General Form
In the case of $d$ variables $$\hat{y} = w_1 \cdot x_1 + ... + w_d \cdot x_d + b$$
$$\hat{y} = \mathbf{w}^\top \mathbf{x} + b$$
We'll try to find the weight vector $w$ and bias term $b$ that approximately associate data points $x_i$ with their corresponding labels $y_i$.

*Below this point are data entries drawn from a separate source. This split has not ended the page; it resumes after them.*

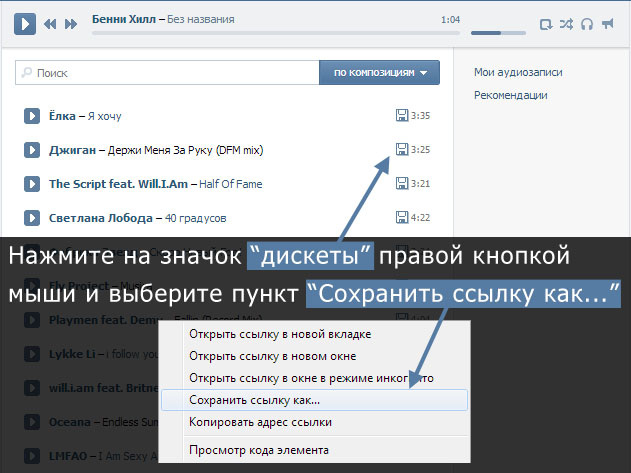Play Светлана Лобода – 40 градусов
The width and height of the screenshot is (631, 473).
pyautogui.click(x=31, y=218)
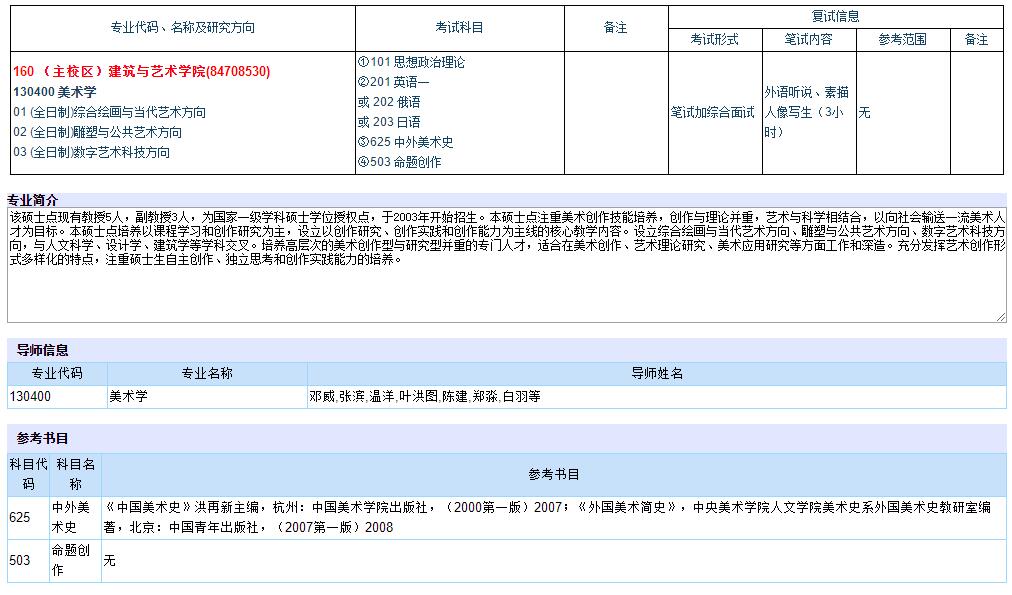The image size is (1012, 595).
Task: Click the text area resize handle
Action: 1001,317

For a collection of data points $\mathbf{X}$ the predictions $\hat{\mathbf{y}}$ can be expressed via the matrix-vector product $${\hat{\mathbf{y}}} = \mathbf{X} \mathbf{w} + b$$
Training Data
Loss Function
Square Loss for a data sample $$l^{(i)}(\mathbf{w}, b) = \frac{1}{2} \left(\hat{y}^{(i)} - y^{(i)}\right)^2,$$
To measure the quality of a model on the entire dataset, we can simply average the losses on the training set.$$L(\mathbf{w}, b) =\frac{1}{n}\sum_{i=1}^n l^{(i)}(\mathbf{w}, b) =\frac{1}{n} \sum_{i=1}^n \frac{1}{2}\left(\mathbf{w}^\top \mathbf{x}^{(i)} + b - y^{(i)}\right)^2.$$
In model training, we want to find a set of model parameters, represented by $\mathbf{w}^*$, $b^*$, that can minimize the average loss of training samples: $$\mathbf{w}^*, b^* = \operatorname*{argmin}_{\mathbf{w}, b}\ L(\mathbf{w}, b).$$
Optimization Algorithm
*The mini-batch stochastic gradient descent*
In each iteration, we randomly and uniformly sample a mini-batch $\mathcal{B}$ consisting of a fixed number of training data samples.
We then compute the derivative (gradient) of the average loss on the mini batch the with regard to the model parameters.
This result is used to change the parameters in the direction of the minimum of the loss.$$ \begin{aligned} \mathbf{w} &\leftarrow \mathbf{w} - \frac{\eta}{|\mathcal{B}|} \sum_{i \in \mathcal{B}} \partial_{\mathbf{w}} l^{(i)}(\mathbf{w}, b) = \mathbf{w} - \frac{\eta}{|\mathcal{B}|} \sum_{i \in \mathcal{B}} \mathbf{x}^{(i)} \left(\mathbf{w}^\top \mathbf{x}^{(i)} + b - y^{(i)}\right) \\b &\leftarrow b - \frac{\eta}{|\mathcal{B}|} \sum_{i \in \mathcal{B}} \partial_b l^{(i)}(\mathbf{w}, b) = b - \frac{\eta}{|\mathcal{B}|} \sum_{i \in \mathcal{B}} \left(\mathbf{w}^\top \mathbf{x}^{(i)} - y^{(i)}\right). \end{aligned} $$
hyper-parameters
Model prediction (or Model inference)
$d$: feature dimension (the number of inputs)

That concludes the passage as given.